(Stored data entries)
━━━━━━━━━━━━━━━━━━━━
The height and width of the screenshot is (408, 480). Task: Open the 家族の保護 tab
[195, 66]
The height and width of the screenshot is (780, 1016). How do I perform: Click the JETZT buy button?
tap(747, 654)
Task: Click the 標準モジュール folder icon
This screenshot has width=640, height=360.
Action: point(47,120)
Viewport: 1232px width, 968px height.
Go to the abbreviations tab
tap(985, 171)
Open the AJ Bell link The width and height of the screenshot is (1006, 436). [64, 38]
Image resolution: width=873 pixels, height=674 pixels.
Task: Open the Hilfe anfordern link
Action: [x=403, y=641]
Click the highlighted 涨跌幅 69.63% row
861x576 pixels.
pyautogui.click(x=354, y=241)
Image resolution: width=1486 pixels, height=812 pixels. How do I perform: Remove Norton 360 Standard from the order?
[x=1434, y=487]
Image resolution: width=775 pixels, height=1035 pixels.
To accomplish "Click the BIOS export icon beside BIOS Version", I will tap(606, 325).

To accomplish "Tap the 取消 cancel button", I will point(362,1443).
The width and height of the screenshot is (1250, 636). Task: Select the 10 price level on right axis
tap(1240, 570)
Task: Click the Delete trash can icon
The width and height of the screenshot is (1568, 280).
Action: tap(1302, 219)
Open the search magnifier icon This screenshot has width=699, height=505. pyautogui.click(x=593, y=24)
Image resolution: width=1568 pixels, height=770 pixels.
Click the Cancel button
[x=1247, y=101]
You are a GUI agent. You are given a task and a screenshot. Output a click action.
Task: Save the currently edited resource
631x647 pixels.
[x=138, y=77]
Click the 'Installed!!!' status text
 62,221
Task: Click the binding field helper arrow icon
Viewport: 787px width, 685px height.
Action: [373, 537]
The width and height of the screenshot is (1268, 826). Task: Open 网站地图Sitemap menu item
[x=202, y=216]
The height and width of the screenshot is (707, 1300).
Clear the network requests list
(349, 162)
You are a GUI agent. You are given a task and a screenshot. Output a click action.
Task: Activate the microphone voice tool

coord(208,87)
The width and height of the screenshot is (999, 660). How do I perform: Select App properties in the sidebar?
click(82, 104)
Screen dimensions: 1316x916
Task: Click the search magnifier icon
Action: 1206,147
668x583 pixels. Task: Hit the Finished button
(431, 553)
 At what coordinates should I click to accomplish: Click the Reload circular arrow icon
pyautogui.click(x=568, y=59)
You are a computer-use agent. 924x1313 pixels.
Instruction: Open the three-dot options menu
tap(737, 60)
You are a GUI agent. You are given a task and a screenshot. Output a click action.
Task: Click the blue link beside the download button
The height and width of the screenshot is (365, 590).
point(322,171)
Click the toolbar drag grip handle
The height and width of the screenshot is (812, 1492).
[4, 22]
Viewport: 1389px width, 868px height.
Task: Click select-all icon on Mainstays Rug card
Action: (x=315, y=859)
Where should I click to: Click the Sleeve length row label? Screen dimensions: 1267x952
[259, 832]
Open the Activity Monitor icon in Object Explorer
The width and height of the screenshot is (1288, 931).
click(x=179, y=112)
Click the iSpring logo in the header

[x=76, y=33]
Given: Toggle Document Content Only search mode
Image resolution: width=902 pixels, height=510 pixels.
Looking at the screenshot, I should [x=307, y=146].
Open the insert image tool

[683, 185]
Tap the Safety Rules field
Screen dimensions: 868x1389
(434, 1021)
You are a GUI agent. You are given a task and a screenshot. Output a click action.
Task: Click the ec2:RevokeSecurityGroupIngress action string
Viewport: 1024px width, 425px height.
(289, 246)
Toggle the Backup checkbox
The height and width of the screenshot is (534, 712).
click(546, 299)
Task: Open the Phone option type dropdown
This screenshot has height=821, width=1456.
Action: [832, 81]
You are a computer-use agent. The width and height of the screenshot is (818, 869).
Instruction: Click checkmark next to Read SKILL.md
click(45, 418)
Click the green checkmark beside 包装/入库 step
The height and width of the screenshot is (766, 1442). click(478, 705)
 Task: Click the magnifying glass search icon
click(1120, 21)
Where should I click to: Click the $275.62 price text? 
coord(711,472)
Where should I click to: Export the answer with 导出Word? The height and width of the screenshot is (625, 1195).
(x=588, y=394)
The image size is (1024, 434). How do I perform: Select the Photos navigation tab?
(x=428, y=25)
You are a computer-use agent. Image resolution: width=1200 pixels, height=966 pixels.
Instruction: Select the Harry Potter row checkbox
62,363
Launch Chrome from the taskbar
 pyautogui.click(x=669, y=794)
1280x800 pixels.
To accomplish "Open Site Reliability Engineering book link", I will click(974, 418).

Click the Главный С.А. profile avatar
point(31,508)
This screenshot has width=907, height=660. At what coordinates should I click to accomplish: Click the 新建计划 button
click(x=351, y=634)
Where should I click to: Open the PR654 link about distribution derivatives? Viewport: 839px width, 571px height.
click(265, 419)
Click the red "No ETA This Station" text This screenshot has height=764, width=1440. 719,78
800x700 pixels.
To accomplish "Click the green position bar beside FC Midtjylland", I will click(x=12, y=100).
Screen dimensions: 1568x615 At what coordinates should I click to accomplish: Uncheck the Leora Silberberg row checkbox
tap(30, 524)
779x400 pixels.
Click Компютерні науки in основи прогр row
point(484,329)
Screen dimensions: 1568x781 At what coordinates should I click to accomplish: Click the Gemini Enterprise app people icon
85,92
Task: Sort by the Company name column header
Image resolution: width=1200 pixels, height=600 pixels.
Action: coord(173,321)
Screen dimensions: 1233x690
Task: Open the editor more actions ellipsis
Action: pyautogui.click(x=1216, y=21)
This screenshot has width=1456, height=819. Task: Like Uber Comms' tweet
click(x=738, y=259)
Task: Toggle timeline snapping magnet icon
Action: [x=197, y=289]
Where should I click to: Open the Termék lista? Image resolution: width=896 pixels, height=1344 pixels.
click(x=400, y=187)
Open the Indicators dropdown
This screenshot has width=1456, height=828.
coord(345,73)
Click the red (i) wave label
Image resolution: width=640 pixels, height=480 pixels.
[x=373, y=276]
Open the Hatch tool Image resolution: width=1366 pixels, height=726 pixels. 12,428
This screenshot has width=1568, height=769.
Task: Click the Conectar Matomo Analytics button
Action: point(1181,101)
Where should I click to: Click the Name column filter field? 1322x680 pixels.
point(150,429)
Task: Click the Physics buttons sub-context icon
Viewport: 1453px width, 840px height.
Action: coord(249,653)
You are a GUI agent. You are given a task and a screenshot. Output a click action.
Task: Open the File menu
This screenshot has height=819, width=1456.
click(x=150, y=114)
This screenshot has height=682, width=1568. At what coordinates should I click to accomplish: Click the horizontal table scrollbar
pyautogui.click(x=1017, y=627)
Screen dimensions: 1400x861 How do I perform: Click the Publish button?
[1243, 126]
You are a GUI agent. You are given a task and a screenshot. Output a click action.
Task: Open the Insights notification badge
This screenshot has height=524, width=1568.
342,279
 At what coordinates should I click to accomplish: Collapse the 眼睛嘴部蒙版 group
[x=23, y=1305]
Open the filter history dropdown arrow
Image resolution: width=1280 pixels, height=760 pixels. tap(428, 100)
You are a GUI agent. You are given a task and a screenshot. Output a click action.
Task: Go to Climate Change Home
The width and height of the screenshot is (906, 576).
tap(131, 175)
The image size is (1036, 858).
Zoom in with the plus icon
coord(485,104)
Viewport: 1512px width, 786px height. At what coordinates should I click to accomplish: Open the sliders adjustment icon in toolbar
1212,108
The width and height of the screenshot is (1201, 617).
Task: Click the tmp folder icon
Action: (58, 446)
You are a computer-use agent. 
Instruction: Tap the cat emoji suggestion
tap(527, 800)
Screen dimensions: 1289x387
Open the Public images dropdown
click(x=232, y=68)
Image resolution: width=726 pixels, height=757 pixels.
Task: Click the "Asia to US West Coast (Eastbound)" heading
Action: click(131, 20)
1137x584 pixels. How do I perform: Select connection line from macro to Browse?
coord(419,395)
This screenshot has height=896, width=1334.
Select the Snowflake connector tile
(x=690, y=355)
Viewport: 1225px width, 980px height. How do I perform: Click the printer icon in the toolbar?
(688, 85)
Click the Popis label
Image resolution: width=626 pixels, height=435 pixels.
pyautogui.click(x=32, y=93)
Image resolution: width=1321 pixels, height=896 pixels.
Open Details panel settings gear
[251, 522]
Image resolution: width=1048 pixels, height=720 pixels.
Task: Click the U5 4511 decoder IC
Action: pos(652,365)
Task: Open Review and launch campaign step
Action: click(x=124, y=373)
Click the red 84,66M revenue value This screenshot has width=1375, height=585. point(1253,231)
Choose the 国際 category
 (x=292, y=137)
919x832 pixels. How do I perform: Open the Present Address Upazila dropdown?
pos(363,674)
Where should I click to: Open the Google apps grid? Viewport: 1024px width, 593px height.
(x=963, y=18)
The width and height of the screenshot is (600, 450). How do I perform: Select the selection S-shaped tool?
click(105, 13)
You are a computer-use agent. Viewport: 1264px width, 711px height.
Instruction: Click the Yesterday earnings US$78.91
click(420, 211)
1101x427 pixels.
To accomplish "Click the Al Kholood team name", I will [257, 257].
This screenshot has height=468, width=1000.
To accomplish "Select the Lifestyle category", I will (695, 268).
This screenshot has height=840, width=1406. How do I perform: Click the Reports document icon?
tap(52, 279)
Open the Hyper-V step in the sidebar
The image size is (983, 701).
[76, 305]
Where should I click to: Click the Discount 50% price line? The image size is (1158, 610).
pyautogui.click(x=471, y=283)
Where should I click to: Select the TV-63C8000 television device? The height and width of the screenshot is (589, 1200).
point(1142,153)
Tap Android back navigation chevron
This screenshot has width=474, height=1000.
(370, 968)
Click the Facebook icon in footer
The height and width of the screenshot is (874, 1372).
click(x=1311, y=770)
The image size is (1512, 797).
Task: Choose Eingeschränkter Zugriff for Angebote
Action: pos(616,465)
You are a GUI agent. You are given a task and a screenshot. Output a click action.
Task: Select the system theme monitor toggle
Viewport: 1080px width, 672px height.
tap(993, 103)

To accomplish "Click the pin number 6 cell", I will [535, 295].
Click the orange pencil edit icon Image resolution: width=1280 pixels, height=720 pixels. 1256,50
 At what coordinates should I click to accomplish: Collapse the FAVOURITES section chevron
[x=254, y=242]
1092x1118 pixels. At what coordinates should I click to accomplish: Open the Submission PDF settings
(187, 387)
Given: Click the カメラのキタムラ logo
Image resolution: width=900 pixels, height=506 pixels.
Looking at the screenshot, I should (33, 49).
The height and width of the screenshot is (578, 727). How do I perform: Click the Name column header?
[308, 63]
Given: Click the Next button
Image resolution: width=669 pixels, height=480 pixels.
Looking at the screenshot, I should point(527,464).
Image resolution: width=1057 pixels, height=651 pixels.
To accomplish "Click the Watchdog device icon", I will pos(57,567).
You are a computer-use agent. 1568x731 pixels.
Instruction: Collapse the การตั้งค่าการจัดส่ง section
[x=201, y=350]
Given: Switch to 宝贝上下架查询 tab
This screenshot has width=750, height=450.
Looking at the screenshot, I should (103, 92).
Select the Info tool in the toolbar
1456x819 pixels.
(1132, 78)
━━━━━━━━━━━━━━━━━━━━
### STATED TASK:
Copy the rows above word for word, starting at the line that contains "1280x800 pixels." and ending at the line that contains "Action: [x=197, y=289]", with both of those lines included.

### FINAL RESULT:
1280x800 pixels.
To accomplish "Open Site Reliability Engineering book link", I will click(974, 418).

Click the Главный С.А. profile avatar
point(31,508)
This screenshot has width=907, height=660. At what coordinates should I click to accomplish: Click the 新建计划 button
click(x=351, y=634)
Where should I click to: Open the PR654 link about distribution derivatives? Viewport: 839px width, 571px height.
click(265, 419)
Click the red "No ETA This Station" text This screenshot has height=764, width=1440. 719,78
800x700 pixels.
To accomplish "Click the green position bar beside FC Midtjylland", I will click(x=12, y=100).
Screen dimensions: 1568x615 At what coordinates should I click to accomplish: Uncheck the Leora Silberberg row checkbox
tap(30, 524)
779x400 pixels.
Click Компютерні науки in основи прогр row
point(484,329)
Screen dimensions: 1568x781 At what coordinates should I click to accomplish: Click the Gemini Enterprise app people icon
85,92
Task: Sort by the Company name column header
Image resolution: width=1200 pixels, height=600 pixels.
Action: coord(173,321)
Screen dimensions: 1233x690
Task: Open the editor more actions ellipsis
Action: pyautogui.click(x=1216, y=21)
This screenshot has width=1456, height=819. Task: Like Uber Comms' tweet
click(x=738, y=259)
Task: Toggle timeline snapping magnet icon
Action: [x=197, y=289]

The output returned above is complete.